Task directions:
Which lines run from the line with "Wohnmobile (50, 2343)" through the line with "Powered by Blogger (285, 2555)" in the entries below? Print them exactly, both ends included, and nothing more.
Top of Extracted data
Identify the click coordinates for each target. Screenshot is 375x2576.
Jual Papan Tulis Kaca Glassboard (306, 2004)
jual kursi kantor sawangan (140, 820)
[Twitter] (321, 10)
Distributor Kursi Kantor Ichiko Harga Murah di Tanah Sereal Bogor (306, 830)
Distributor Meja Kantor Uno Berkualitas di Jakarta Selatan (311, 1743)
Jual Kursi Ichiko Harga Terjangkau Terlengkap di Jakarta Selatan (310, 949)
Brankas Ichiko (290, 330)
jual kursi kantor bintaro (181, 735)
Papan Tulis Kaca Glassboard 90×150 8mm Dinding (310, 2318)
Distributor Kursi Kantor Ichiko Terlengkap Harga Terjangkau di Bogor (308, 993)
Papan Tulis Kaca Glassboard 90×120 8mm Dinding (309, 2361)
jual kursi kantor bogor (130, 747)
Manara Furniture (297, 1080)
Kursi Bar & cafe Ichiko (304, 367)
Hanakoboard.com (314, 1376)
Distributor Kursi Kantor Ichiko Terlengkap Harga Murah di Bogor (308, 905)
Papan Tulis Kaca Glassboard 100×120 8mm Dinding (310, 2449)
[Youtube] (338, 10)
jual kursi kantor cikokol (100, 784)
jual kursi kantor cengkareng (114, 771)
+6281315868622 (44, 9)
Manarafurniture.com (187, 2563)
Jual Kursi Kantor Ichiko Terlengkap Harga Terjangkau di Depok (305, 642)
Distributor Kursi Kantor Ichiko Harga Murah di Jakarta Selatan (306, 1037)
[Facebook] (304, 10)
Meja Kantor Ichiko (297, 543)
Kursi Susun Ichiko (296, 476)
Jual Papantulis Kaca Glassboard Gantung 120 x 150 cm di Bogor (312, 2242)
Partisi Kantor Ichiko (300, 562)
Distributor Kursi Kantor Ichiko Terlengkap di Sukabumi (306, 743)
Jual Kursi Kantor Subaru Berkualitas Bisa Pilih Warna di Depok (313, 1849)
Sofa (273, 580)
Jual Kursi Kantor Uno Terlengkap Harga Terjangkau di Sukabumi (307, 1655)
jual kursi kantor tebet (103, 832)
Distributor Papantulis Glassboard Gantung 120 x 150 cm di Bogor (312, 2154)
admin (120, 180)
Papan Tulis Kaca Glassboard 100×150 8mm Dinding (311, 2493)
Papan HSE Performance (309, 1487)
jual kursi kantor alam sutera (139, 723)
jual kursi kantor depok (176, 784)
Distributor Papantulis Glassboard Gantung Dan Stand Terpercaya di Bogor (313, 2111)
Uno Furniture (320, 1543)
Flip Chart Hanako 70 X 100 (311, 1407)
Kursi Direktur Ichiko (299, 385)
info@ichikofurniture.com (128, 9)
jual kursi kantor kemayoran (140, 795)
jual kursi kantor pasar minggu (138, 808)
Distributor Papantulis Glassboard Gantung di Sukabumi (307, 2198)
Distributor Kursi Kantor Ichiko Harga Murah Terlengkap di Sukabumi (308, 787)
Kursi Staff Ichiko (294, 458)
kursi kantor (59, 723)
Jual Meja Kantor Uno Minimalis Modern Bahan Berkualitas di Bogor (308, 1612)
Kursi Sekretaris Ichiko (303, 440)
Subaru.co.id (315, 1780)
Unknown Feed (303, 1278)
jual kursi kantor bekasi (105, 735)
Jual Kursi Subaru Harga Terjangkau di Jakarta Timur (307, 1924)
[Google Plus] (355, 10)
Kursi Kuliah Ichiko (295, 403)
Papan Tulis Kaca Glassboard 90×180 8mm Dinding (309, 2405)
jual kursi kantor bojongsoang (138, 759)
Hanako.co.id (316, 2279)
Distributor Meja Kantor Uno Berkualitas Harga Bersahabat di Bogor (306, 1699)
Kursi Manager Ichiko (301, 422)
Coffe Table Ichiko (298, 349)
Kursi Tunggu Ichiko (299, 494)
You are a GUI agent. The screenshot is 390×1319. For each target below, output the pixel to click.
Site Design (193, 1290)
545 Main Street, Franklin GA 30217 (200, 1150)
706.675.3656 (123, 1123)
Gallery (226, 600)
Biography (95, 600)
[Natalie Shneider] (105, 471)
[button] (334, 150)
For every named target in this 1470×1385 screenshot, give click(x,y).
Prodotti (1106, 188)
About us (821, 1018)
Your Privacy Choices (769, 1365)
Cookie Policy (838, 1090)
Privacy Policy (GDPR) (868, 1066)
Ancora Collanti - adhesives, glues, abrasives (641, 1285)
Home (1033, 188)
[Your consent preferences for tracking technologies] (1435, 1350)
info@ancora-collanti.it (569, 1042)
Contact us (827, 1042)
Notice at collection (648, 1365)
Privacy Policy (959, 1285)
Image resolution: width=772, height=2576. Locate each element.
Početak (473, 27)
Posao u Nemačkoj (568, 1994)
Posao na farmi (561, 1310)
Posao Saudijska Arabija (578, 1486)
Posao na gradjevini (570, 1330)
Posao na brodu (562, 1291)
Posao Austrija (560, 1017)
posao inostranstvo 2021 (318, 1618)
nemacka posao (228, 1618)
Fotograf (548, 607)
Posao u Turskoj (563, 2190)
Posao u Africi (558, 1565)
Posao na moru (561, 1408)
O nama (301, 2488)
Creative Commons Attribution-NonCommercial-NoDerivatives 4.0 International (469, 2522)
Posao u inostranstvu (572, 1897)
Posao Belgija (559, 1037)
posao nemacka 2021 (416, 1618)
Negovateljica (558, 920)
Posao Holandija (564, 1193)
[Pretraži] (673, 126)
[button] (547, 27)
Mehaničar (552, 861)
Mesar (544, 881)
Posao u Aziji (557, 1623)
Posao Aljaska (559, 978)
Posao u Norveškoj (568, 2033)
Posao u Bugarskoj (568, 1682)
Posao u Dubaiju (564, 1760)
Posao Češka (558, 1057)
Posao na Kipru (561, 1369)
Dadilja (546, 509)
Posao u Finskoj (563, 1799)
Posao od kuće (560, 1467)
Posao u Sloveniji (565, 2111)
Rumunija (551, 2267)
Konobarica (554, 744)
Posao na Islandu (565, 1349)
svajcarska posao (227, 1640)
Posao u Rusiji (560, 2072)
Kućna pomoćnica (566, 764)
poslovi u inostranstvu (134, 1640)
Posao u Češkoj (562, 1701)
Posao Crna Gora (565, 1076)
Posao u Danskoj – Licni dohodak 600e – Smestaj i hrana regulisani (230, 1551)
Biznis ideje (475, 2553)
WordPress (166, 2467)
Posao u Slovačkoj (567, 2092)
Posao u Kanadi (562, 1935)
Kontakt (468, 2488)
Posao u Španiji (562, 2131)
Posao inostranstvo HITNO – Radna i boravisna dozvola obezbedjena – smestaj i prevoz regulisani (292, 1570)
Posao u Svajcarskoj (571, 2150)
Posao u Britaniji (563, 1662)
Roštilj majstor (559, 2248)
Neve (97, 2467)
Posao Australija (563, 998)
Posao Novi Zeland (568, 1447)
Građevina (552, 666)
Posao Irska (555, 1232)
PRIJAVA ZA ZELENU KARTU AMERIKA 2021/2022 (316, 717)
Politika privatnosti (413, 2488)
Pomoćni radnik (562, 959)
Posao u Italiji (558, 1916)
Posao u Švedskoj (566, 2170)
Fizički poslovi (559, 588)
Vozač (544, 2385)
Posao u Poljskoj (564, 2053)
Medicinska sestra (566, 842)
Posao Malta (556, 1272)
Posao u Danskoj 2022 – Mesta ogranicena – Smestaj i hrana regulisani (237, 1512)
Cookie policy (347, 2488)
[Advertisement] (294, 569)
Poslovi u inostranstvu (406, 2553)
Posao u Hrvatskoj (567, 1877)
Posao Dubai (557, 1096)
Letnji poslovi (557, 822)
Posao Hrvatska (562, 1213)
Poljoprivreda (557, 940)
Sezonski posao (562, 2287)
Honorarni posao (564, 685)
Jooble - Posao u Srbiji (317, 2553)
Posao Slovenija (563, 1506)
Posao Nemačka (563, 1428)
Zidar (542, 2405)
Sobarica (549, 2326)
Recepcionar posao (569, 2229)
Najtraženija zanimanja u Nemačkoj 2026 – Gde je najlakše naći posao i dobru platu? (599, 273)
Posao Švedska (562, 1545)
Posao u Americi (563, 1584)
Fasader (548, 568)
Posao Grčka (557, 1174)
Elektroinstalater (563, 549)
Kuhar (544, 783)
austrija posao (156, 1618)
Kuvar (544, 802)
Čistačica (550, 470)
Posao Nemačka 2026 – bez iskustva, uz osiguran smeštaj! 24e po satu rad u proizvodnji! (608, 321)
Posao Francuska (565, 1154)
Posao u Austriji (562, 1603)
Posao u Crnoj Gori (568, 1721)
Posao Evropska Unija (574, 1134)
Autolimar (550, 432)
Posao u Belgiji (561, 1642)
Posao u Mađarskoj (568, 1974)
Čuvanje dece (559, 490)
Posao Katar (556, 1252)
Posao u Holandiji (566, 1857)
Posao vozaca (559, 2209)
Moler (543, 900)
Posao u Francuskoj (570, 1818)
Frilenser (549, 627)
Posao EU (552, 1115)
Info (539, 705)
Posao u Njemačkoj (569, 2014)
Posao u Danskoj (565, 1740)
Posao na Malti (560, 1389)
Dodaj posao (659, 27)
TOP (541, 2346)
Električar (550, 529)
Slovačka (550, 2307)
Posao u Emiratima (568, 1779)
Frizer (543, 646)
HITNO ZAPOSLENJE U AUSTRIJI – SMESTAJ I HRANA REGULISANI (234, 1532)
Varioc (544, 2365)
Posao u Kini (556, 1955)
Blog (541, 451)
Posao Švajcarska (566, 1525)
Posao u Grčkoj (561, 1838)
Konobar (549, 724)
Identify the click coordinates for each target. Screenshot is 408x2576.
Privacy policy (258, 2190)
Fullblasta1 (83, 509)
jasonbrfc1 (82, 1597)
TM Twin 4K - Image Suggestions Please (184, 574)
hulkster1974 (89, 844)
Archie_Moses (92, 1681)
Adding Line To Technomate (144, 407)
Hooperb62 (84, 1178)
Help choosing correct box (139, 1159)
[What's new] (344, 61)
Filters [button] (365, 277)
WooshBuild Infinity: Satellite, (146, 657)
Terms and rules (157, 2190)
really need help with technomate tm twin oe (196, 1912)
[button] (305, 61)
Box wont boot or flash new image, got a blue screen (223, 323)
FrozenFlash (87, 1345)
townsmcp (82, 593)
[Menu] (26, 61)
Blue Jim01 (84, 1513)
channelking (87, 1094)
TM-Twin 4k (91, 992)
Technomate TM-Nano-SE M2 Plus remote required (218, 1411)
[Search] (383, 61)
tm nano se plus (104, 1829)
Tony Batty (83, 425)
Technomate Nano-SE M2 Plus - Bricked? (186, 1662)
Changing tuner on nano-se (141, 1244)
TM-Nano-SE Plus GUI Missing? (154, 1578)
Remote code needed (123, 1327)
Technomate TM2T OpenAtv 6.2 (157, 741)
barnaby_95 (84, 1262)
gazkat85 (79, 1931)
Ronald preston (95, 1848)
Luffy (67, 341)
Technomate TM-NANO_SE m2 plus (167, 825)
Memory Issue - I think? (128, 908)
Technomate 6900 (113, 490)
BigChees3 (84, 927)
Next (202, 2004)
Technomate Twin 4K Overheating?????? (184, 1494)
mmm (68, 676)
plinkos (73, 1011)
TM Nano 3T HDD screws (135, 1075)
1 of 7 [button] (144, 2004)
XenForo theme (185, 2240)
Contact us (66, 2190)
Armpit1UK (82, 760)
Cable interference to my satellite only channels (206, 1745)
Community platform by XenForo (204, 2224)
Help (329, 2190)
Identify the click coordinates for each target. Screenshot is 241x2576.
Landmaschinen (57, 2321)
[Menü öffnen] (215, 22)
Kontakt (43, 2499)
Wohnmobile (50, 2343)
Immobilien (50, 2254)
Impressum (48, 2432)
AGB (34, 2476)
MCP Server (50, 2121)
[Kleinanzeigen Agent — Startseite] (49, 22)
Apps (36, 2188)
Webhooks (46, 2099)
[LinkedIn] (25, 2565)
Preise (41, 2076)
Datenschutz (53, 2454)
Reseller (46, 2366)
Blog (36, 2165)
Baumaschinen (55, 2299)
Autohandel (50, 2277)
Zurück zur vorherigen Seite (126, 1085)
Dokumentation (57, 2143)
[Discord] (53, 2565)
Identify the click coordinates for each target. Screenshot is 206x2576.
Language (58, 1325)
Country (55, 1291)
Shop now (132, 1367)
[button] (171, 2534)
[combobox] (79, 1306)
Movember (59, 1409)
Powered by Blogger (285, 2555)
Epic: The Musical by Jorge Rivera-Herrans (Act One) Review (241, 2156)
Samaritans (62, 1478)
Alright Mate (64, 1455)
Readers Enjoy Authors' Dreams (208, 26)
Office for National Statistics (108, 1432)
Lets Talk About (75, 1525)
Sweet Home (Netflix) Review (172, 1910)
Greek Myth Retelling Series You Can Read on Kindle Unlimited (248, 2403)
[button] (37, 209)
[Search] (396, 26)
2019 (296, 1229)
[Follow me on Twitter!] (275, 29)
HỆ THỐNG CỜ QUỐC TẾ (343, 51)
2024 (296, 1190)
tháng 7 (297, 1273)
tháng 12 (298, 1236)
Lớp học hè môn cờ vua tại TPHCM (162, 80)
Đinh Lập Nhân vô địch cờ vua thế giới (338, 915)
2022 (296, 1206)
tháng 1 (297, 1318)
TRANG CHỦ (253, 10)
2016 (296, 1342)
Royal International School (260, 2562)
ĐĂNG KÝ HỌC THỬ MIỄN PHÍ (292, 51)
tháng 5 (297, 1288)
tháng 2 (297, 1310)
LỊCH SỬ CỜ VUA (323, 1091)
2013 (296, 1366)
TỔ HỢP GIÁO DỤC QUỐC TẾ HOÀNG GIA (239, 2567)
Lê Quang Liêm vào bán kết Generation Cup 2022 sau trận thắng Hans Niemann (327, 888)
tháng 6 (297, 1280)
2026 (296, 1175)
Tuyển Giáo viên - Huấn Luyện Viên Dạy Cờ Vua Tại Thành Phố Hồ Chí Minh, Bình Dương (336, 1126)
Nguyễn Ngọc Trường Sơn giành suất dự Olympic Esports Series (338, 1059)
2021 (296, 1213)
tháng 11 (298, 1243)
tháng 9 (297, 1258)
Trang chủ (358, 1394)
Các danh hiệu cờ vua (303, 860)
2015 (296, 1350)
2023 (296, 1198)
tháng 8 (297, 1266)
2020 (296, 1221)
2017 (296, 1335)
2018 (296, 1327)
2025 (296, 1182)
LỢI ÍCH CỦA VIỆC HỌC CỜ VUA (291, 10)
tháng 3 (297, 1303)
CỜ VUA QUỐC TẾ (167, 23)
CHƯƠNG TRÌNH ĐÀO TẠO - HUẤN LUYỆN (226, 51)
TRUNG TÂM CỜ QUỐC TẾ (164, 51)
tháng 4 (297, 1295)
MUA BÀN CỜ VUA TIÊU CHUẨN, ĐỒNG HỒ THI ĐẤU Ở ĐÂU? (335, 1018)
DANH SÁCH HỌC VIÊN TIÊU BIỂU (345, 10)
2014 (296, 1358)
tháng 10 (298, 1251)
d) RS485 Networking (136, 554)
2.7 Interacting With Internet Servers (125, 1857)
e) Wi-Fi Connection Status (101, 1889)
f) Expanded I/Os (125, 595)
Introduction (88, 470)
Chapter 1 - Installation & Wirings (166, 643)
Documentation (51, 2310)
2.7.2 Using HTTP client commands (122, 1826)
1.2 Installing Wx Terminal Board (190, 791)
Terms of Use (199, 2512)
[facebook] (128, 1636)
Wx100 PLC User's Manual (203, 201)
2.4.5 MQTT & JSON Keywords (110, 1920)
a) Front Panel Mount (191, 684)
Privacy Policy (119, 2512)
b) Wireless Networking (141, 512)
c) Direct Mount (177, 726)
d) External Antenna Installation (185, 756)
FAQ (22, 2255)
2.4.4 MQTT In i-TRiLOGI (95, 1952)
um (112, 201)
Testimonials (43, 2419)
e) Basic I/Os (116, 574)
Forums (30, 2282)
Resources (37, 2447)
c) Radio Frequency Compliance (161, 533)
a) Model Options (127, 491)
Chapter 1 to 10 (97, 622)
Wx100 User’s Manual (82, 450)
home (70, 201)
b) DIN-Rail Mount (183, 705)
Bottom of Extracted data
Task answer:
Wohnmobile (50, 2343)
Immobilien (50, 2254)
Impressum (48, 2432)
AGB (34, 2476)
MCP Server (50, 2121)
[Kleinanzeigen Agent — Startseite] (49, 22)
Apps (36, 2188)
Webhooks (46, 2099)
[LinkedIn] (25, 2565)
Preise (41, 2076)
Datenschutz (53, 2454)
Reseller (46, 2366)
Blog (36, 2165)
Baumaschinen (55, 2299)
Autohandel (50, 2277)
Zurück zur vorherigen Seite (126, 1085)
Dokumentation (57, 2143)
[Discord] (53, 2565)
Identify the click coordinates for each target. Screenshot is 206x2576.
Language (58, 1325)
Country (55, 1291)
Shop now (132, 1367)
[button] (171, 2534)
[combobox] (79, 1306)
Movember (59, 1409)
Powered by Blogger (285, 2555)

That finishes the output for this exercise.